Hacker Newsnew | past | comments | ask | show | jobs | submitlogin

Const correctness in C++ is a nice feature, but to say it is missing in many other languages is a bit exaggeration. Many other languages offer a much superior tool - immutable data types. Immutability is stronger than C++ const correctness and easier to use at the same time.

Templates are nowhere near capabilities and ease of use of languages with proper (read: not accidental) macro/metaprogramming systems (e.g. Lisps) or languages with modern generic type systems designed from the ground up (Haskell, Scala/Dotty, Idris, etc). Templates are IMHO a powerful hack, but hack is still a hack with all the consequences - terrible error messages, slow compile times, difficult debugging, late error detection, a lot of accidental complexity caused by templates not being first-class citizens etc.
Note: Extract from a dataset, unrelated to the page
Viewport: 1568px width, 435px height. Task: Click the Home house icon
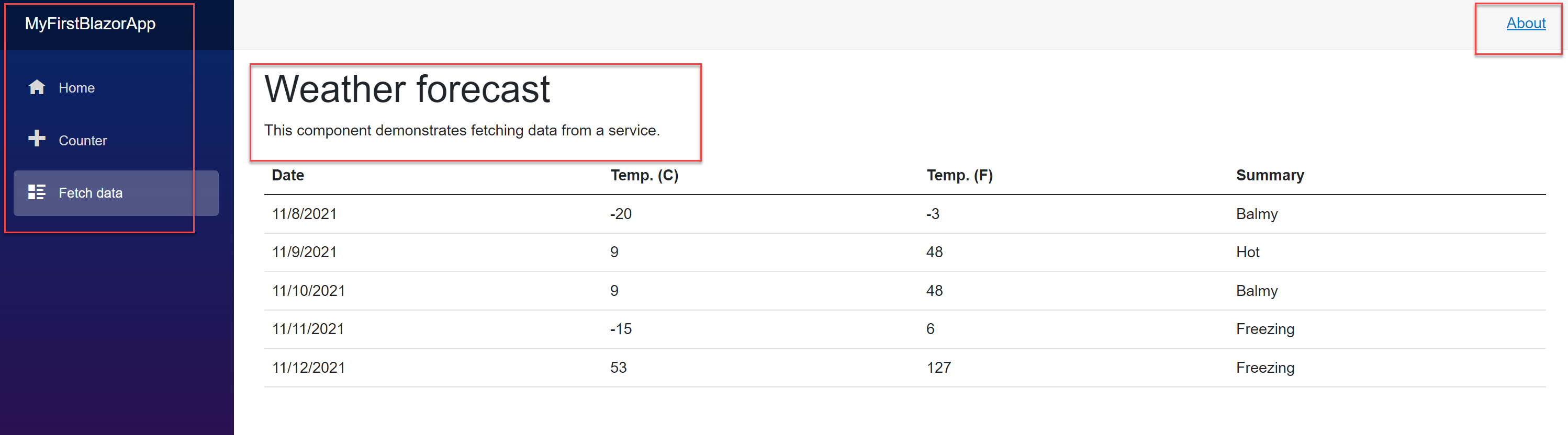click(x=37, y=88)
> Immutability is stronger than C++ const correctness and easier to use at the same time.

C++-style const appears to be stronger than just immutability, since you can have immutable objects in C++, but you can also pass const references to mutable objects.
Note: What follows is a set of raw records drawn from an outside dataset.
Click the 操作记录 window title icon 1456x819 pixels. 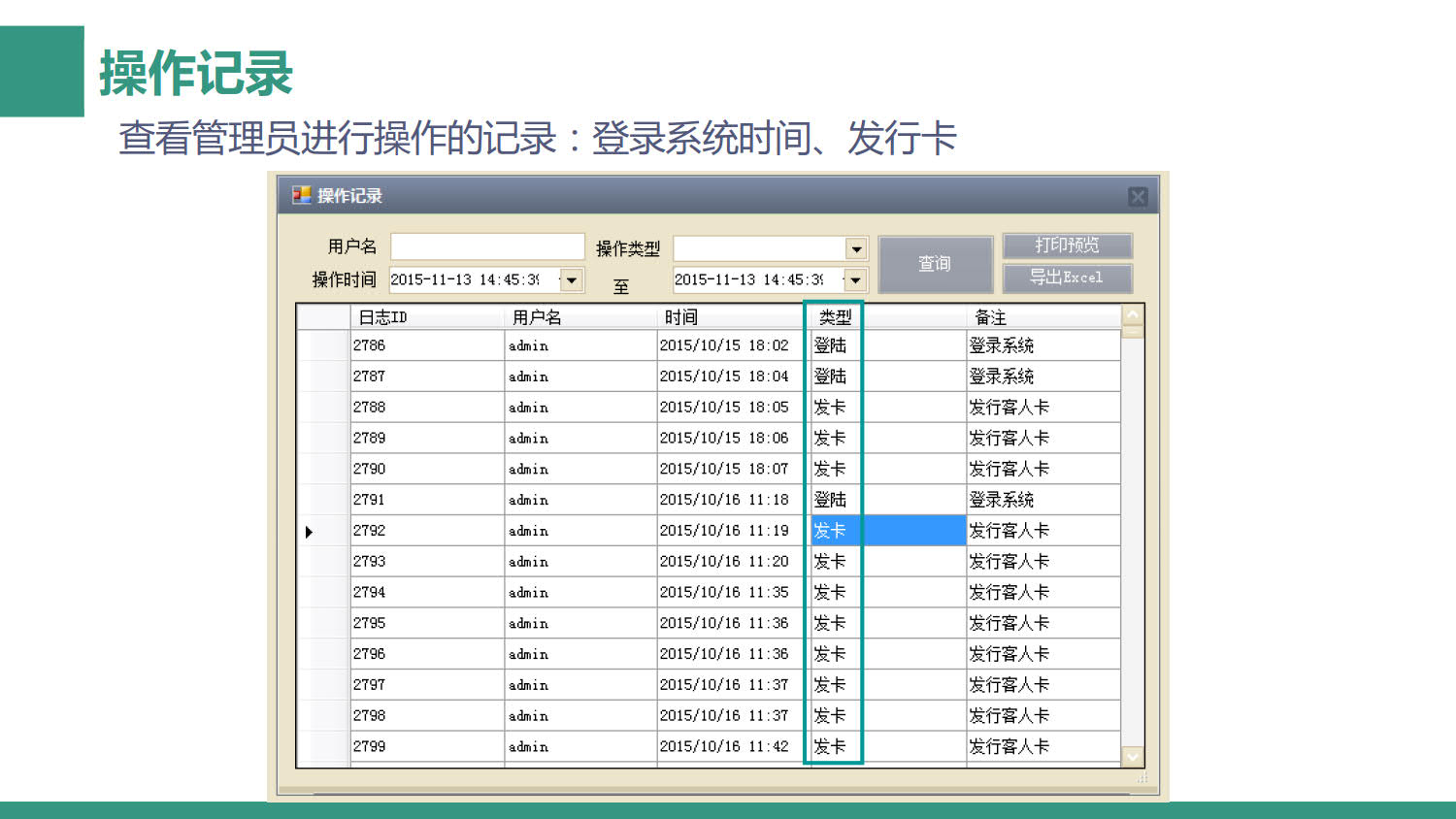pyautogui.click(x=301, y=195)
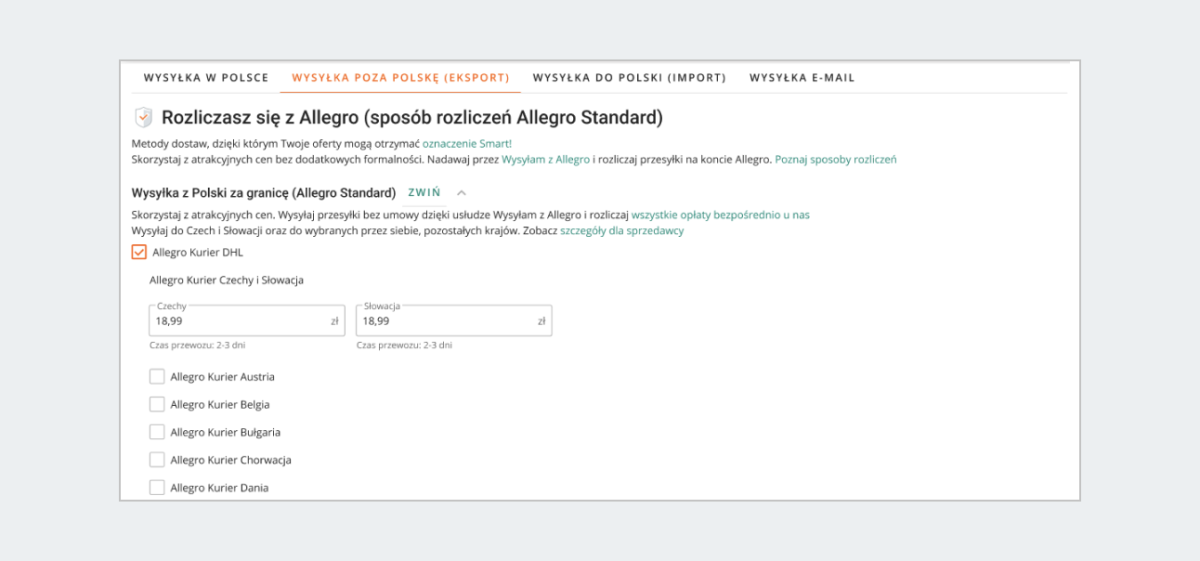The image size is (1200, 561).
Task: Click the ZWIŃ collapse button
Action: point(424,192)
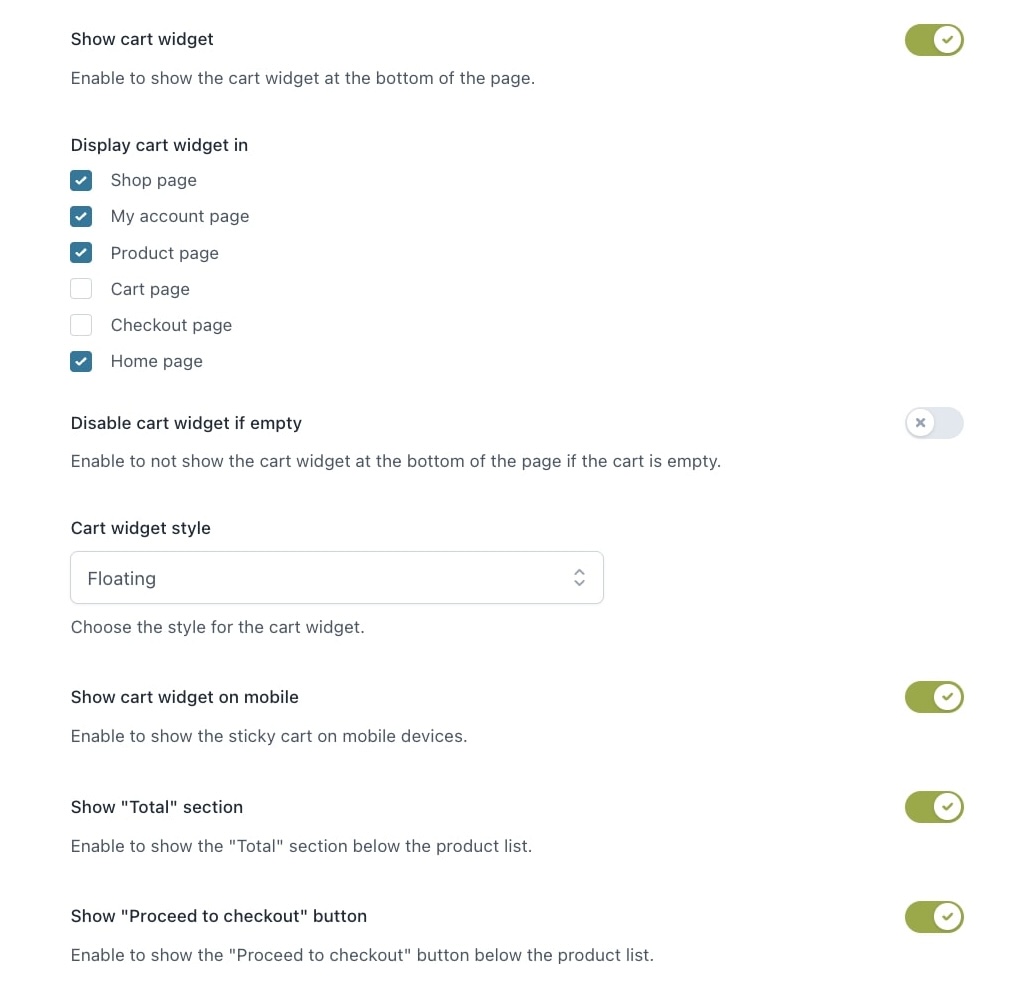Disable Show cart widget on mobile toggle
Image resolution: width=1036 pixels, height=994 pixels.
[x=934, y=697]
A const reference to a mutable object doesn't guarantee that the object won't change contrary to an immutable object. Hence const is weaker than immutable.

You can have immutable objects in C++, but C++ offers almost nothing to make dealing with such objects fast and easy. Also the lack of GC makes designing persistent data structures an order of magnitude harder task than in most other languages.


That's only if you do not use a library and/or have no idea how shared_ptr is implemented.


The standard library doesn't come with persistent collections included. Just the fact that they are not standard like in some other languages, causes fragmentation.

As for shared_ptr, they are a good idea when you don't care about performance. And they don't solve cycles, which may appear in some structures (e.g. graphs).


That's because it is undefined behavior to cast a const object to a non-const object. Instead, you must tell the compiler via the mutable keyword or else it will make optimizations based on the assumption it can't change.


Precisely why it's harder to use. C++ is more expressive, and thus creating self-consistent designs is harder.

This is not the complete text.